Further additions are the 20 automated tweets daily for each individual Twitter account. These contain hyperlinks to articles in my travel blog, for example. Each account has its own unique set of 20 Tweets.

After the Twitter follower adders had been banished by Twitter, across all the Twitter accounts there were around 15,000 followers. That ranged from 2,500 to 3,500 per account. Interaction was slim to zero which indicated almost a total lack of engagement by the followers. Looking more closely at some of the followers, many were posting and never responding. More than that, they were advertising websites and products. Many were not even Tweeting in English. Thus, I ran a follower deleter so that I didn't have to follow accounts that just didn't have anything to say. This reduced the number of accounts I was following, majorally. In fact, I ran into bars on the numbers I could delete in a day. Now there was a disparity between the numbers that I was following versus the number that was following me. More followed me than I followed back and this remains the case.

One specific account is cited here. I get regular engagement reports from Twitter. This account has around 2,000 followers and sends out 20 automated Tweets a week and retweets everything the only account I actually use broadcasts. At 20 daily, that's 140 tweets a week plus the retweets going to around 2000 followers. This means that each week, 280,000 tweets are received from me on this account plus retweets.

The engagement report stated that over the week, my tweets had been seen 205 times and that I had 2 new followers and 3 link visits. Out of 280,000 tweets, 205 actually being seen is around 0.0007% of my tweets and since each of the 280,000 has a link, just 0.00001% of the tweets gets an action.

There's little point in being truly scientific and studying the other accounts because they will (from past study) yield exactly the same kind of result. I enclose some screenshots as examples.

What conclusion can we make from this? Clearly we're going to have to make some assumptions based on the evidence and these assumptions are:

First: The vast majority of Twitter followers are bots. I operated my accounts as live but had no interaction so I turned them over to be bots. I suspect the same has happened to the vast majority of other accounts.

Second: Twitter follower adders managed to add a load of bots to my accounts and very little else. Those that could be clearly seen to be bots I have eliminated but many bots remain.

Third: Automated gazettes are almost totally worthless in adding Twitter followers. Were they great then many more followers than two would join each week.

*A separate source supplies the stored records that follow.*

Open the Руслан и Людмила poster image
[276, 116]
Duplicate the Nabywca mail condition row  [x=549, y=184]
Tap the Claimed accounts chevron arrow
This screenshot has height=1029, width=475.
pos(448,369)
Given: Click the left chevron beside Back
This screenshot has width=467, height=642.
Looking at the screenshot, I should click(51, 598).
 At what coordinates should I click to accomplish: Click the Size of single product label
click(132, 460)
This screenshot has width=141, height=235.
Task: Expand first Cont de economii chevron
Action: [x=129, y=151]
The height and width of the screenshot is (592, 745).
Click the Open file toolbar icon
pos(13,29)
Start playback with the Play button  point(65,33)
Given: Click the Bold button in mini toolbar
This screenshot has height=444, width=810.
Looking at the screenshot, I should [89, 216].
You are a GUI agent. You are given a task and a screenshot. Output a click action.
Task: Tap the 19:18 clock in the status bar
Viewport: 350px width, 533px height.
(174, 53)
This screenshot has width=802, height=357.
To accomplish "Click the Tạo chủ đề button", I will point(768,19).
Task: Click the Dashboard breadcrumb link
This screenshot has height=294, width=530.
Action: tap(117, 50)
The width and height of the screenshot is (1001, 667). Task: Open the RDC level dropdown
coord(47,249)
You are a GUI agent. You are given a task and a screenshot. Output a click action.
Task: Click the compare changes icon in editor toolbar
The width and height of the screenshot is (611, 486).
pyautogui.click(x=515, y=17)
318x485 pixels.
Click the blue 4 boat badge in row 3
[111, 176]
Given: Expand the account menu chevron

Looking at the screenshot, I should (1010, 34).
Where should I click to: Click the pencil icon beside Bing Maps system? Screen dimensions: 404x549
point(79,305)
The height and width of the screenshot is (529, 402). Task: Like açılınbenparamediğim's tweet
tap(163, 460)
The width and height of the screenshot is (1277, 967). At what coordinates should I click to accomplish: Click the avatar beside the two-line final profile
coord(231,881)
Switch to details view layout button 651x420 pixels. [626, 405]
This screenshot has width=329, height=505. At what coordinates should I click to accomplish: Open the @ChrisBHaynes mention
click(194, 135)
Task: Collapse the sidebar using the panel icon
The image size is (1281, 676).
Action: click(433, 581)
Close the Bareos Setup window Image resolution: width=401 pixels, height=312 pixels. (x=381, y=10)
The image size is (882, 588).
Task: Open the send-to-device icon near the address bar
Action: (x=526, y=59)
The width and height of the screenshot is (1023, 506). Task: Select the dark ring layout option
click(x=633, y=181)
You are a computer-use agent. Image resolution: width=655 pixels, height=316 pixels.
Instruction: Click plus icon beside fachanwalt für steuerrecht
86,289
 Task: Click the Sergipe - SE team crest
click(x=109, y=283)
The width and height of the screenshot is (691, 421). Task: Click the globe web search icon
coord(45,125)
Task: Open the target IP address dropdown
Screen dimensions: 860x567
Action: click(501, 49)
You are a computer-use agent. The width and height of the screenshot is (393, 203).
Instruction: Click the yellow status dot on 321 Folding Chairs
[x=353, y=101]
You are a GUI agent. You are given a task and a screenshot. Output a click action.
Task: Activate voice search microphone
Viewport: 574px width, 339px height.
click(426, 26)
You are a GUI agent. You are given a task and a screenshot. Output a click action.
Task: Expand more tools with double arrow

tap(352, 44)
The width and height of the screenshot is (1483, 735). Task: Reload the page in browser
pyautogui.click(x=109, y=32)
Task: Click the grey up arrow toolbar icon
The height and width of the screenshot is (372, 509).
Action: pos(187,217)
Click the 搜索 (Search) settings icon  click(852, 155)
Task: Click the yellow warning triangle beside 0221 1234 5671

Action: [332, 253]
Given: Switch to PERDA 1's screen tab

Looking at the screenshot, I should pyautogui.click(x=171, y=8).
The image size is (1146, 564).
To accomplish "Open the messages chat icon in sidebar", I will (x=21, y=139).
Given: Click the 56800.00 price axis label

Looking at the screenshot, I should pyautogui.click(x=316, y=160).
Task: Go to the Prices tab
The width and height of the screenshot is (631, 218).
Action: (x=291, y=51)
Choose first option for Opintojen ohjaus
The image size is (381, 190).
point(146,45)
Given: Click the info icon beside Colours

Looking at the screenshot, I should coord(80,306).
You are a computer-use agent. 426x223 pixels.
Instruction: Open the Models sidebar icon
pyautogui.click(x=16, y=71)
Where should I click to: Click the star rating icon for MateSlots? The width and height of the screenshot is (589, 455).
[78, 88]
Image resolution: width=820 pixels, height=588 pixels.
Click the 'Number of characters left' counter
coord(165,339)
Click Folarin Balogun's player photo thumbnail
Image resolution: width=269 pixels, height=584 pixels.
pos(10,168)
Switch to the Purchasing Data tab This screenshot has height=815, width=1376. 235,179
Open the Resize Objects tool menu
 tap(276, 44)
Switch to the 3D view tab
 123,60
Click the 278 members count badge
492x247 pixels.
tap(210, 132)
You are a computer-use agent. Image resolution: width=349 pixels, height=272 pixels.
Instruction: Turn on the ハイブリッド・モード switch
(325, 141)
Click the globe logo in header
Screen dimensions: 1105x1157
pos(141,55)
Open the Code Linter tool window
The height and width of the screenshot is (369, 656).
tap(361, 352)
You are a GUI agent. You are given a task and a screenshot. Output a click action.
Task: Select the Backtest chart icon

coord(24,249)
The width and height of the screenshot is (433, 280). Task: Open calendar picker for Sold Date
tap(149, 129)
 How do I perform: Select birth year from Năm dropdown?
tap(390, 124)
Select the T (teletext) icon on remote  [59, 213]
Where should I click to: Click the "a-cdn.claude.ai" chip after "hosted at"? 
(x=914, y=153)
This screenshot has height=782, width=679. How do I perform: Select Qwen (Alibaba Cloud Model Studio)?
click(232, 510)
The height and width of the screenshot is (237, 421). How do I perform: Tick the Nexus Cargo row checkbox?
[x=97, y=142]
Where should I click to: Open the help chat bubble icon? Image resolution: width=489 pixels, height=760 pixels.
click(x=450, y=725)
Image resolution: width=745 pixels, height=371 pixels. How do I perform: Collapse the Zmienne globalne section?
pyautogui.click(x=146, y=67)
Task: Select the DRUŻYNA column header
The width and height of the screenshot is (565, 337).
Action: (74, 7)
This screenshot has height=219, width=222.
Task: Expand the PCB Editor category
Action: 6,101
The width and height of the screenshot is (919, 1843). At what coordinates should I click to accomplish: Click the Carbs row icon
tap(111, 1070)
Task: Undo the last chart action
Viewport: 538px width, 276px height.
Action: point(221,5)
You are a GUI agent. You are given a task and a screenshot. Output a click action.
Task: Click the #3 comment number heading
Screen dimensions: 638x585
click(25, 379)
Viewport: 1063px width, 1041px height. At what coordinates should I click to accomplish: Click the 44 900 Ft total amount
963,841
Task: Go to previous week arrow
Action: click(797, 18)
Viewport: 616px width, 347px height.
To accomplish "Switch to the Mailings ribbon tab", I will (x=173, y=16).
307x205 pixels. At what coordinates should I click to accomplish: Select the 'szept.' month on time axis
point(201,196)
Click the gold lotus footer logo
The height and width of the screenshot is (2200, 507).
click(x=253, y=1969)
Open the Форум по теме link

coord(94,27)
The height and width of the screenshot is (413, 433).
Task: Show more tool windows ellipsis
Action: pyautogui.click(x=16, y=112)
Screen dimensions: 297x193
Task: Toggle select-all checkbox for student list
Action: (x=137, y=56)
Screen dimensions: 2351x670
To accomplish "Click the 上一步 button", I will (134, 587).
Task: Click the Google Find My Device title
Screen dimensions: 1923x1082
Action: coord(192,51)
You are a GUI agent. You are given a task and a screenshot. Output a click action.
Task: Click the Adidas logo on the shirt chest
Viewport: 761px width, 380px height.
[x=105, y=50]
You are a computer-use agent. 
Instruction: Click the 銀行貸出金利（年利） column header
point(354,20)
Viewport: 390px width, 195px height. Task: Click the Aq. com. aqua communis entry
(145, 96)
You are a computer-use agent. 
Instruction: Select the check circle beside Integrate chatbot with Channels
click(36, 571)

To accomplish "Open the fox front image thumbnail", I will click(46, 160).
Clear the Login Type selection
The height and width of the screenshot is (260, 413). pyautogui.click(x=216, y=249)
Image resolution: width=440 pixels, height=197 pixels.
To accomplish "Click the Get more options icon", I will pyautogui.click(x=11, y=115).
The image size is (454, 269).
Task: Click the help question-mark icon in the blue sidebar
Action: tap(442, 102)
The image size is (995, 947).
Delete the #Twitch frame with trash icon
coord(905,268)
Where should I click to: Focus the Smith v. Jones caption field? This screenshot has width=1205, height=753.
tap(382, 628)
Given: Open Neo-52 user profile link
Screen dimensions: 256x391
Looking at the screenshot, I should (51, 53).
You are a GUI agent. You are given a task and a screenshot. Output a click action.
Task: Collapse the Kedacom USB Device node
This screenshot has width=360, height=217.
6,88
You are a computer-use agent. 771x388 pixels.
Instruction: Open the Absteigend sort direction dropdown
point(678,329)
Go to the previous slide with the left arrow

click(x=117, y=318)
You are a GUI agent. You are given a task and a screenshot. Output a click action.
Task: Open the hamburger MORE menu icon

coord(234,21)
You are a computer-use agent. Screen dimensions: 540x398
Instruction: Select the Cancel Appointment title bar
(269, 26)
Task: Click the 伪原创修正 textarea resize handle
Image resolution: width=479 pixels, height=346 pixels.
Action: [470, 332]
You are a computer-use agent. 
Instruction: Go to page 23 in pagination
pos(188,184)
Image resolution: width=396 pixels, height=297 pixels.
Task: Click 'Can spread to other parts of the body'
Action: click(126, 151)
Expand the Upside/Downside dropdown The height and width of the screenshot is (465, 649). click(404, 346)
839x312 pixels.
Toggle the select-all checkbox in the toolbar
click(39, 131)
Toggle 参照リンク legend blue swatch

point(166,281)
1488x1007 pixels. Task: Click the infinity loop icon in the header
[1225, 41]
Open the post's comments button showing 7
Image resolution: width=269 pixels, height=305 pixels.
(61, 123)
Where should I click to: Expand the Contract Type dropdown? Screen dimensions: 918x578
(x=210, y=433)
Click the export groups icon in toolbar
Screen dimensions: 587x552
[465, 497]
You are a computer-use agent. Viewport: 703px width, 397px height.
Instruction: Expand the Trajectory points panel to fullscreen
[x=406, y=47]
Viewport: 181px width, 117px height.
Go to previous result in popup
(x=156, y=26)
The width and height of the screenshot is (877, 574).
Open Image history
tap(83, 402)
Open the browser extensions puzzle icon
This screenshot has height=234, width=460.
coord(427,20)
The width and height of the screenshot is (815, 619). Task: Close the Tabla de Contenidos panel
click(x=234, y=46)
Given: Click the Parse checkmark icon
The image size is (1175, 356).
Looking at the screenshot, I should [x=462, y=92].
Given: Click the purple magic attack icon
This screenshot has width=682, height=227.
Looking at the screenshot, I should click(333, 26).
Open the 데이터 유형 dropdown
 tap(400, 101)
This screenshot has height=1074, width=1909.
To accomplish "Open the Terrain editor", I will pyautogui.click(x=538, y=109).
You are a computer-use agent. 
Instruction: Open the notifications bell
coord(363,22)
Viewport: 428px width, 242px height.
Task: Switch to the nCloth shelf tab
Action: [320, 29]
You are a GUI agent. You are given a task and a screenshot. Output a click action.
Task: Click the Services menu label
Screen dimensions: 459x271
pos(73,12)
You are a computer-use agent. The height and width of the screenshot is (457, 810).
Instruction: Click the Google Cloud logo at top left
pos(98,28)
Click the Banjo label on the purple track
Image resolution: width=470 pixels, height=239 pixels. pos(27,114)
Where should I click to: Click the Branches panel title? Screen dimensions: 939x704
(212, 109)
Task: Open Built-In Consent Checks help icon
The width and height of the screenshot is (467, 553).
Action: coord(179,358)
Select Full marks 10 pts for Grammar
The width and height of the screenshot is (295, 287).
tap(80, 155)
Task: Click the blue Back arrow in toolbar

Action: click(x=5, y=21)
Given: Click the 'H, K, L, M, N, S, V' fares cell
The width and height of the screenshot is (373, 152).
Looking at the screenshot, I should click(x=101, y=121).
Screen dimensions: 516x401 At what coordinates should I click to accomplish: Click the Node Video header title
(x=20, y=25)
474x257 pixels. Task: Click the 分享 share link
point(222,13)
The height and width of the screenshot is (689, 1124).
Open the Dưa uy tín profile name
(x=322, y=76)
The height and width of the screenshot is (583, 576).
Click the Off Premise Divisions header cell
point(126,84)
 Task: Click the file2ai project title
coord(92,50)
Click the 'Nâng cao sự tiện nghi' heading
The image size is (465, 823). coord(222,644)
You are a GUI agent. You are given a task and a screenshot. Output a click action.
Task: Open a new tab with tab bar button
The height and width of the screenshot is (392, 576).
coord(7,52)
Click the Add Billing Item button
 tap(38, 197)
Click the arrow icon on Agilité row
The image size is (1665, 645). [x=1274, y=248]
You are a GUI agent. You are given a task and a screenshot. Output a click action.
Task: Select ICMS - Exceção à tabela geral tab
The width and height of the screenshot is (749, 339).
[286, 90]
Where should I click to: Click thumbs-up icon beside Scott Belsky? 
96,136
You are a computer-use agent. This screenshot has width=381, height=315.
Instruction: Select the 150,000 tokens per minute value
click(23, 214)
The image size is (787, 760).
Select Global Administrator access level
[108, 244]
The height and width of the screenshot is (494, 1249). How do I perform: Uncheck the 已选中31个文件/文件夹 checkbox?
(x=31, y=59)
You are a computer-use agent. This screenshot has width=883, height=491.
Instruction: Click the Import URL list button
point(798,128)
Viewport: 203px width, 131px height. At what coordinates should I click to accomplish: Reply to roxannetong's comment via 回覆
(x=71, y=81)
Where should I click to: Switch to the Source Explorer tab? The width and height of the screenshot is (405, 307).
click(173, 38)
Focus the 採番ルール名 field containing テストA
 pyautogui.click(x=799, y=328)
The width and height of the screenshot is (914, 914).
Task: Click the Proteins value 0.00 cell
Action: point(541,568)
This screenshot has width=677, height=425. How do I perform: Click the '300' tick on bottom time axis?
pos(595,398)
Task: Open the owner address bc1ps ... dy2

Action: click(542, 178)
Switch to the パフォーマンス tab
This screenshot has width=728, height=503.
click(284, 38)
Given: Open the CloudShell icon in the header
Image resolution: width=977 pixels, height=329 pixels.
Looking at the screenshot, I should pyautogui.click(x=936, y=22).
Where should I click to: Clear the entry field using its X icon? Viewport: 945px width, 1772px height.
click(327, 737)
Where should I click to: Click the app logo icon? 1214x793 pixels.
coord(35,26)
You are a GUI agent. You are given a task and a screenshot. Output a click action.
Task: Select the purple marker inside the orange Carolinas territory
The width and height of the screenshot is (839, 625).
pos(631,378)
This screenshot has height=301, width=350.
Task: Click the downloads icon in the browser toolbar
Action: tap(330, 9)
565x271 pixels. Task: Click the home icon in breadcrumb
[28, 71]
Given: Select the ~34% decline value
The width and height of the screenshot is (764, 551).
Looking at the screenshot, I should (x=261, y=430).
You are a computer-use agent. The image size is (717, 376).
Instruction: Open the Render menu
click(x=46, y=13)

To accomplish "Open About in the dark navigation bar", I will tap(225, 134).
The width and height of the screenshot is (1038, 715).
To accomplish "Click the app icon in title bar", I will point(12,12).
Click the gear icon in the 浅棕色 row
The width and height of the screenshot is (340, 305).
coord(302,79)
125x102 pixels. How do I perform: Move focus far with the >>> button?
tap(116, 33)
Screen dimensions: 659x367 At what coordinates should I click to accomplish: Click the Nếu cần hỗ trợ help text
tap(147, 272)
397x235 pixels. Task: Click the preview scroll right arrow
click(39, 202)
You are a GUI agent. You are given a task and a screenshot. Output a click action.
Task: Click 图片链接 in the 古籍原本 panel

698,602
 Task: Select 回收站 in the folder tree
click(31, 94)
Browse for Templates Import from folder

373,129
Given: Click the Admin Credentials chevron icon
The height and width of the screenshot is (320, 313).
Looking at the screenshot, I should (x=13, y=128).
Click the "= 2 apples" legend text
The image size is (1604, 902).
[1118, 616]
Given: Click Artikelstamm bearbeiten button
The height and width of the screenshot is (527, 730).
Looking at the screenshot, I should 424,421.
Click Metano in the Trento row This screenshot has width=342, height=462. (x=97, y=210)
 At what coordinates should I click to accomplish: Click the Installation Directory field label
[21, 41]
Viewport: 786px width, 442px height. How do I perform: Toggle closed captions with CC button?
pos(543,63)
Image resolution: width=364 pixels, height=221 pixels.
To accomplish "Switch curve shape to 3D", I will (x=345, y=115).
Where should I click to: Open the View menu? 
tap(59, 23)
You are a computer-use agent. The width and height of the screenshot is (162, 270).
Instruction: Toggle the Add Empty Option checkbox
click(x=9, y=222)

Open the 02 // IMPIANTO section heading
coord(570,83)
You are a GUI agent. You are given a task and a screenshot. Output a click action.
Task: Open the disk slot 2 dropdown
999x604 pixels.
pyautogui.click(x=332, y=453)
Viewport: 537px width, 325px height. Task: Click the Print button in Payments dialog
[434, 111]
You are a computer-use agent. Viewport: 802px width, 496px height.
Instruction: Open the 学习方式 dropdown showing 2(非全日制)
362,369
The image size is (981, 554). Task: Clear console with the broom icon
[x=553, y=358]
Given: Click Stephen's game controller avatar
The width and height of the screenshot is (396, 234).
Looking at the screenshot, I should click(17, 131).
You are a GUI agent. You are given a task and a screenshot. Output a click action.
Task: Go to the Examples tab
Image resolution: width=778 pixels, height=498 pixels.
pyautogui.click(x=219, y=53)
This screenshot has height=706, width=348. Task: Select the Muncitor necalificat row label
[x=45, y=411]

Fourth: In terms of advertising the blogs, Twitter is pretty worthless. 3 links followed out of 280,000 tweets means that updating anything on the automated Twitter system or the automated gazette system is a pointless waste of time. There's more point in picking up a penny on the ground than advertising on Twitter.

Fifth: Facebook - for some unknown reason I get hits from Facebook. I can only assume that my blog somehow makes it to Facebook but even so - 3 hits is not much.

My conclusion, based on the weeks report (which echoes other weekly reports) and based on blog viewing figures is that there's a huge disparity between reported sources of hits and actual hits. The Twitter reports fairly accurately report what I see on my blog reports for sourced hits. Blog reports - now that's an entirely different kettle of fish. As far as the worth of Twitter and Gazettes, they're not worth the effort of setting them up nor the effort of taking them down. Their net worth appears to be precisely zero. As the title says - Twitter and Gazettes are just Twaddle for nerds.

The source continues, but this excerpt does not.